Pieces of a Woman // De Kornél Mundruczo. Avec Vanessa Kirby, Shia Labeouf et Ellen Burstyn.
A défaut d’avoir pu voir ce film au cinéma (d’ailleurs, on ne sait pas quand on pourra y retourner), Pieces of a Woman a été vendu à Netflix et le film de Kornél Mundruczo est mon premier choc cinématographique de 2021 (si j’exclus Madre qui est sorti en 2020). En 2014, le réalisateur hongrois m’avait bouleversé avec White God et il parvient à le faire à nouveau avec Pieces of a Woman. Ce film brille par sa façon de décortiquer le deuil périnatal d’une mère et tout le talent de ce film repose en grande partie sur le talent de Vanessa Kirby (Mission: Impossible - Fallout). Cette dernière parvient à donner corps à la psychologie de son personnage. Il me fait aussi un peu retrouver Madre d’une certaine façon car l’on parle aussi ici de la perte d’un être (qui n’a pas vraiment eu le temps de vivre dans Pieces of a Woman) et la scène inaugural est ici aussi un plan-séquence. C’est le point culminant du film où les émotions se font peu à peu ressentir jusqu’à cette fin du plan qui vient nous assommer. C’est ce plan qui fait aussi toute la force de Pieces of a Woman, plus que l’heure et demie suivante. Je retrouve alors ici dans la façon d’utiliser la caméra une volonté choisie d’épouser les émotions du moment tout en gardant par moment un regard un brin voyeur : la première scène de sexe post-décès entre Martha et Sean au milieu du film est terrifiante mais symbolise parfaitement tout ce qui est ressenti par les personnages à ce moment.
Vivant à Boston, Martha et Sean Carson s’apprêtent à devenir parents. Mais la vie du couple est bouleversée lorsque la jeune femme accouche chez elle et perd son bébé, malgré l’assistance d’une sage-femme, bientôt poursuivie pour acte de négligence. Martha doit alors apprendre à faire son deuil, tout en subissant une mère intrusive et un mari de plus en plus irritable. Mais il lui faut aussi assister au procès de la sage-femme, dont la réputation est désormais détruite. Pieces of a Woman est une chronique intimiste et déchirante de la vie d’un couple, et le portrait bouleversant d’une femme qui doit apprendre à faire son travail de deuil.

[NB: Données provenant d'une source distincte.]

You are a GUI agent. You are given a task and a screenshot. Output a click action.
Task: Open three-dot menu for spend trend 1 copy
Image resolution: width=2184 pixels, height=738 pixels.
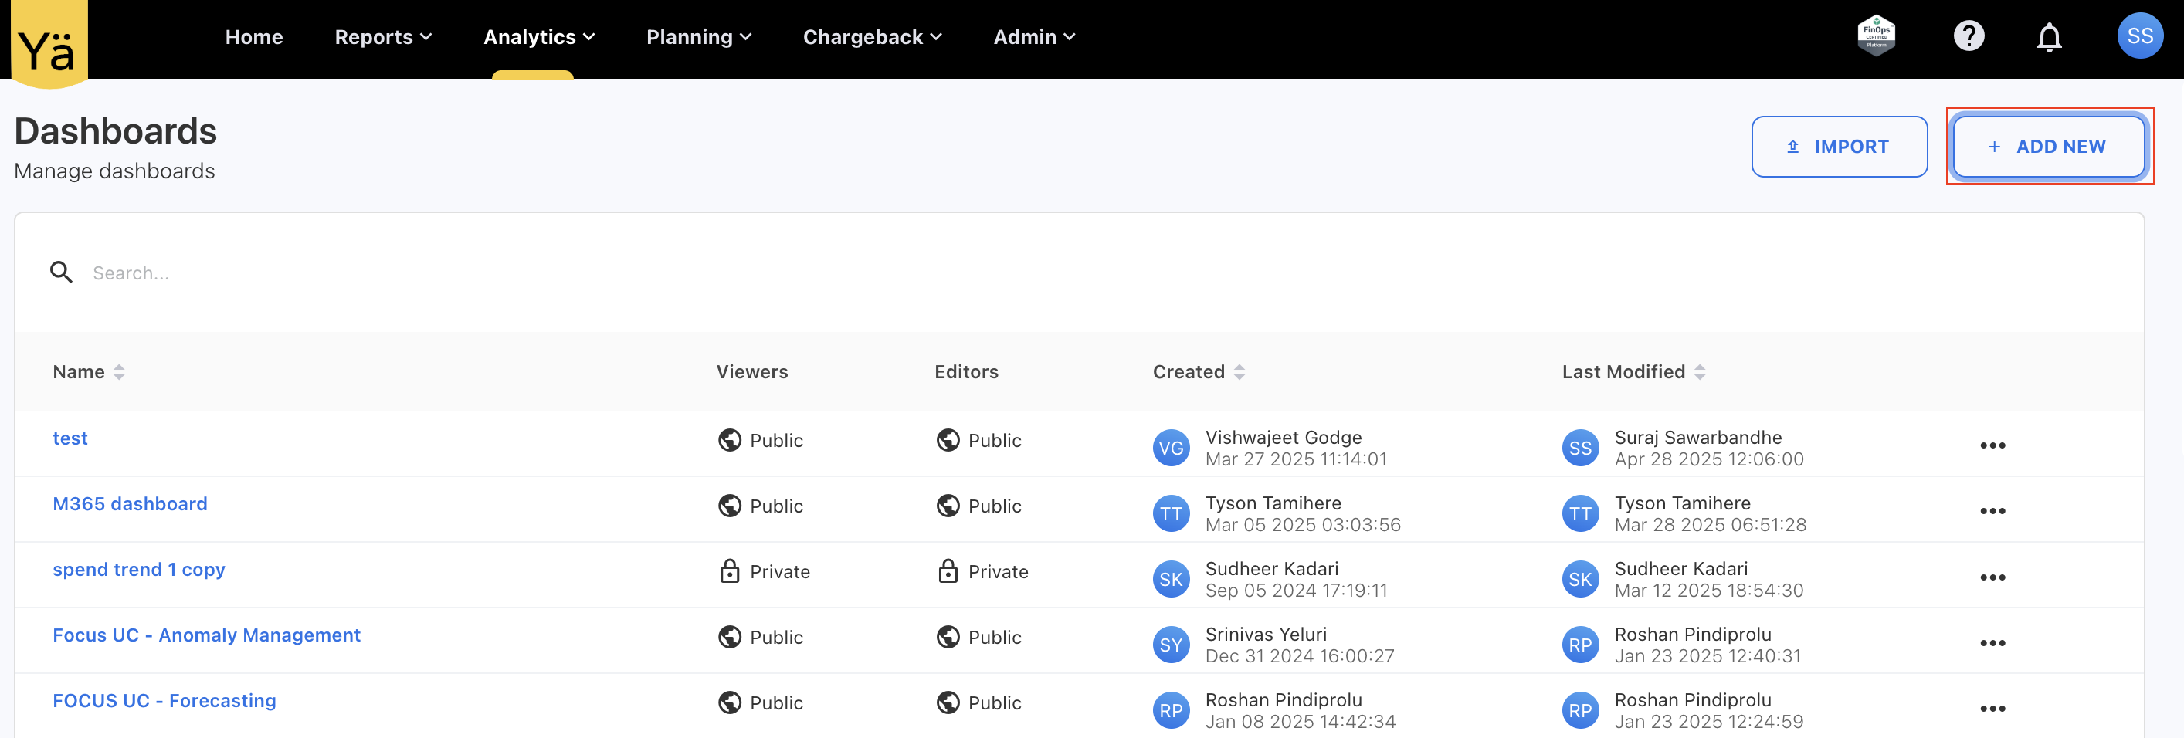pyautogui.click(x=1992, y=577)
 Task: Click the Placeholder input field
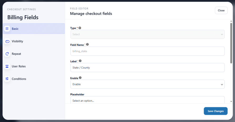147,100
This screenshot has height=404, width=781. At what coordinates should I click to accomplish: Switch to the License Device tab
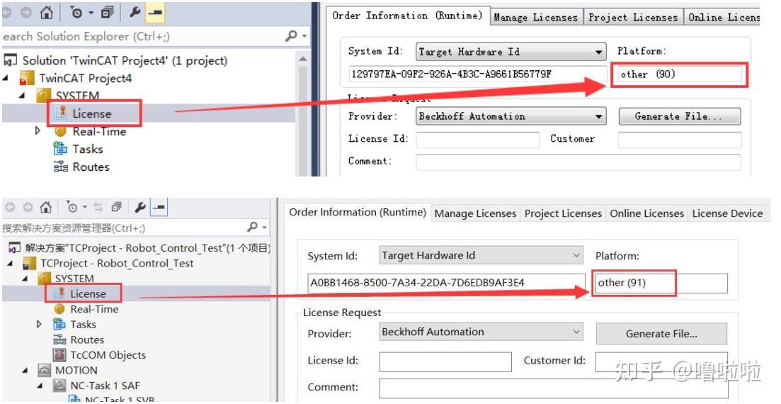[x=727, y=213]
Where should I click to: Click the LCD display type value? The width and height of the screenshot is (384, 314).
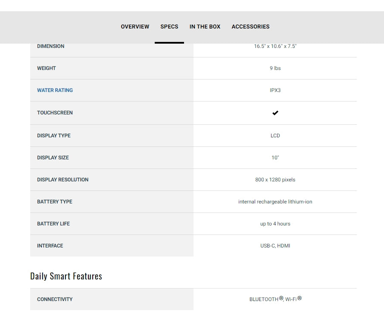pos(275,136)
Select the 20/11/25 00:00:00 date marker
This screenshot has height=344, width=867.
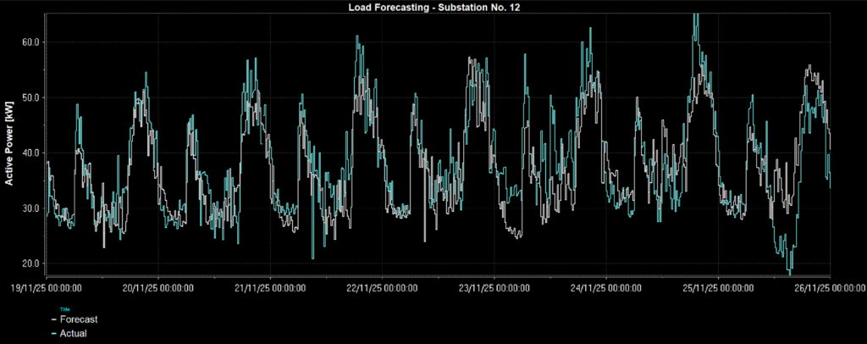pos(158,289)
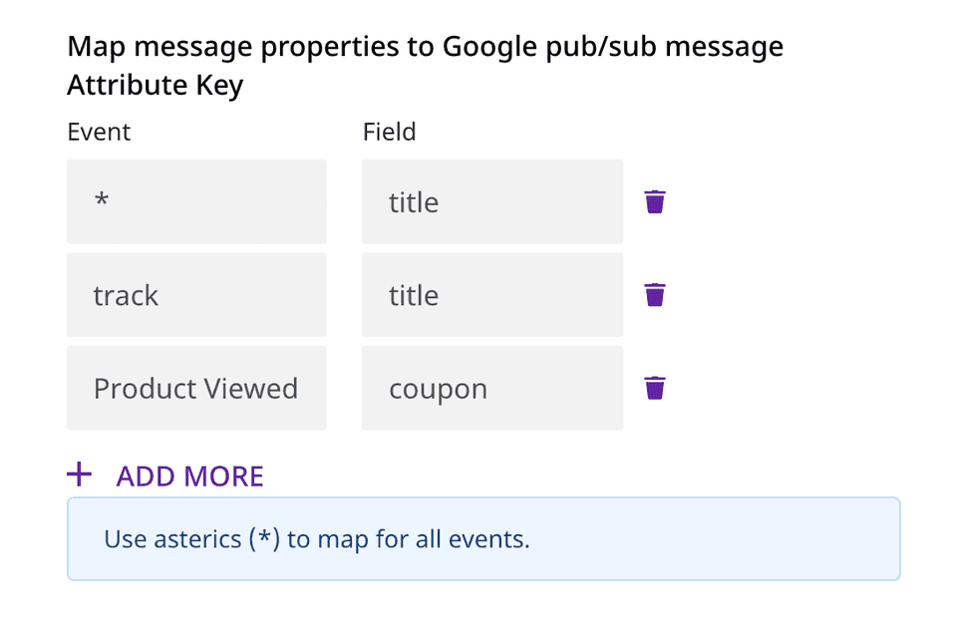The height and width of the screenshot is (630, 957).
Task: Edit the Product Viewed event input
Action: click(196, 388)
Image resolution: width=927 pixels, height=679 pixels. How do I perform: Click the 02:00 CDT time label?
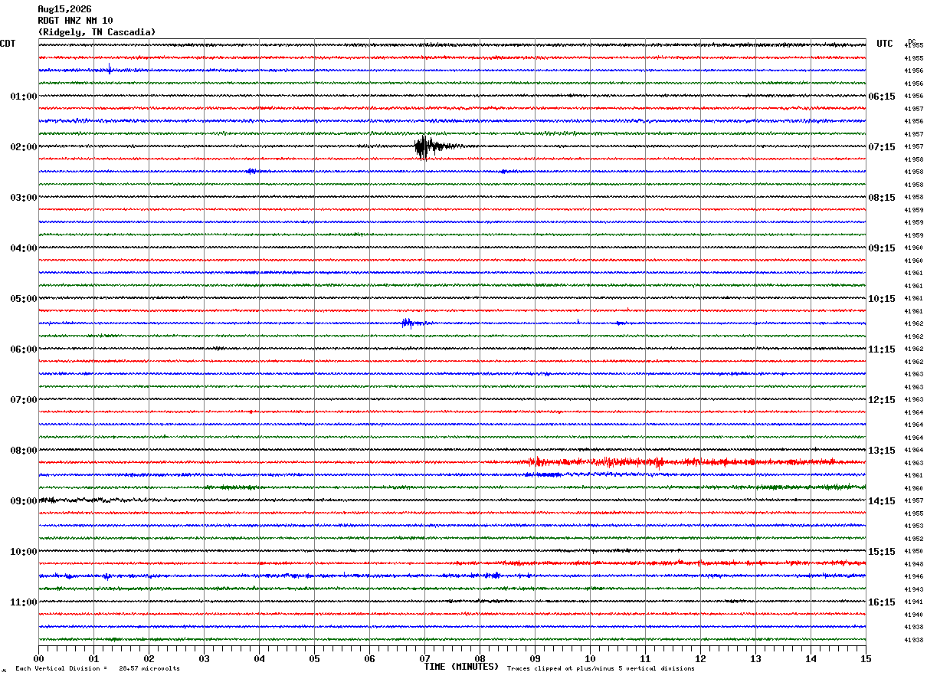[24, 147]
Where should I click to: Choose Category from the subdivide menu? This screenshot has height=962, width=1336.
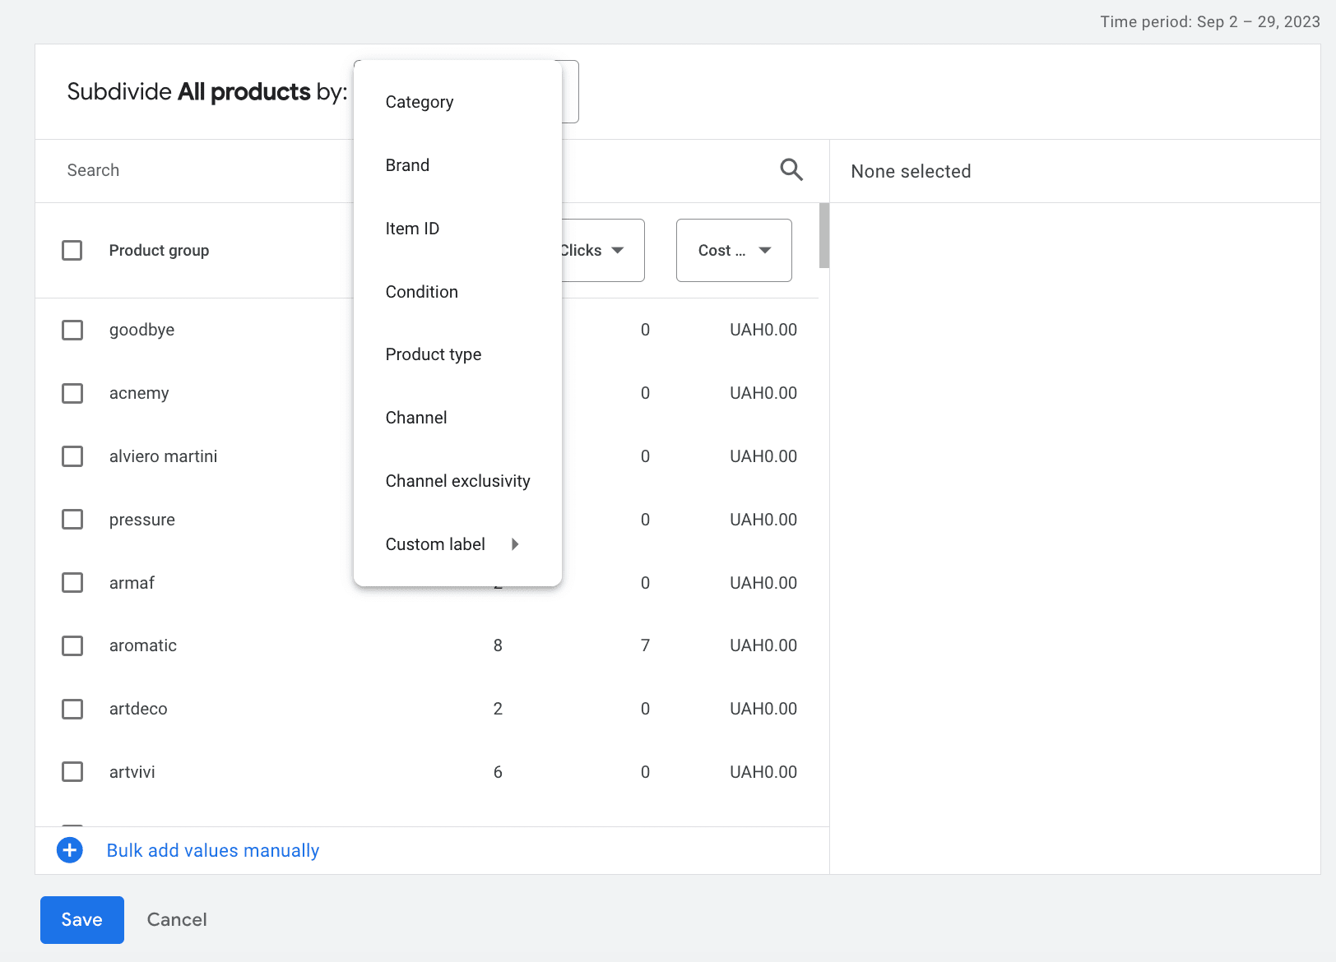420,102
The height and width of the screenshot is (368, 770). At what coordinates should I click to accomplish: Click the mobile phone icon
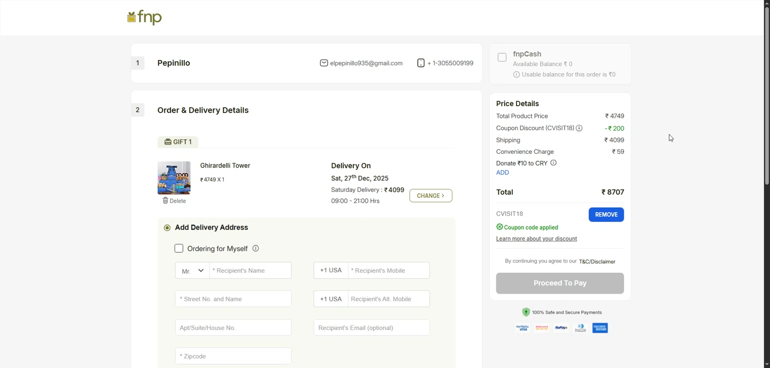point(421,63)
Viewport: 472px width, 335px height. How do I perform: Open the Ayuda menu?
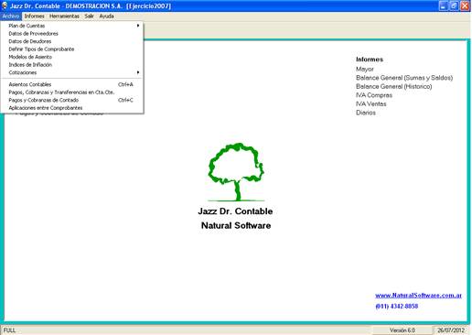(106, 16)
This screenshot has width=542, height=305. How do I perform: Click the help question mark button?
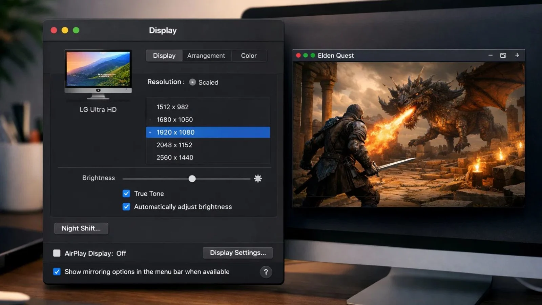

Dans son travail du deuil, Pieces of a Woman mélange la brutalité de la mort d’un enfant avec la façon dont les personnages changent au fur et à mesure que le film évolue. Sean devient un mari parfois violent, qui refuse d’abandonner et qui finit par être détestable. Shia Labeouf n’a plus rien à prouver en tant qu’acteur et démontre dans Pieces of a Woman une fois de plus sa capacité à se muer dans des rôles électriques, captivants. Si j’avais une remarque à faire à l’égard de Pieces of a Woman c’est probablement sa durée. Par moment, dans sa quête de contemplation, le film perd de son énergie. Mais traiter du deuil n’a jamais été un sujet facile et le récent Madre (auquel je ne peux résister de comparer Pieces of a Woman) avait aussi certains défauts. C’est donc parfois sur le talent et seulement le talent de Vanessa Kirby que tout Pieces of a Woman repose mais elle a de quoi fasciner tant sa prestation est brillante. Récompensée lors de la dernière Mostra de Venise pour son rôle, l’Oscar lui tend clairement les bras. Avec une envie frénétique de parler du deuil et du chagrin, Pieces of a Woman évite en tout cas l’écueil de tout ce que l’on a souvent vu et revu et qui aurait pu apparaître comme facile. En creusant l’humanité et sa psychologie, Mundruczo parvient à faire un film singulier et passionnant.
Note : 8.5/10. En bref, un film fort qui se déploie au rythme d’un deuil difficile à surmonter où Vanessa Kirby brille de milles façons.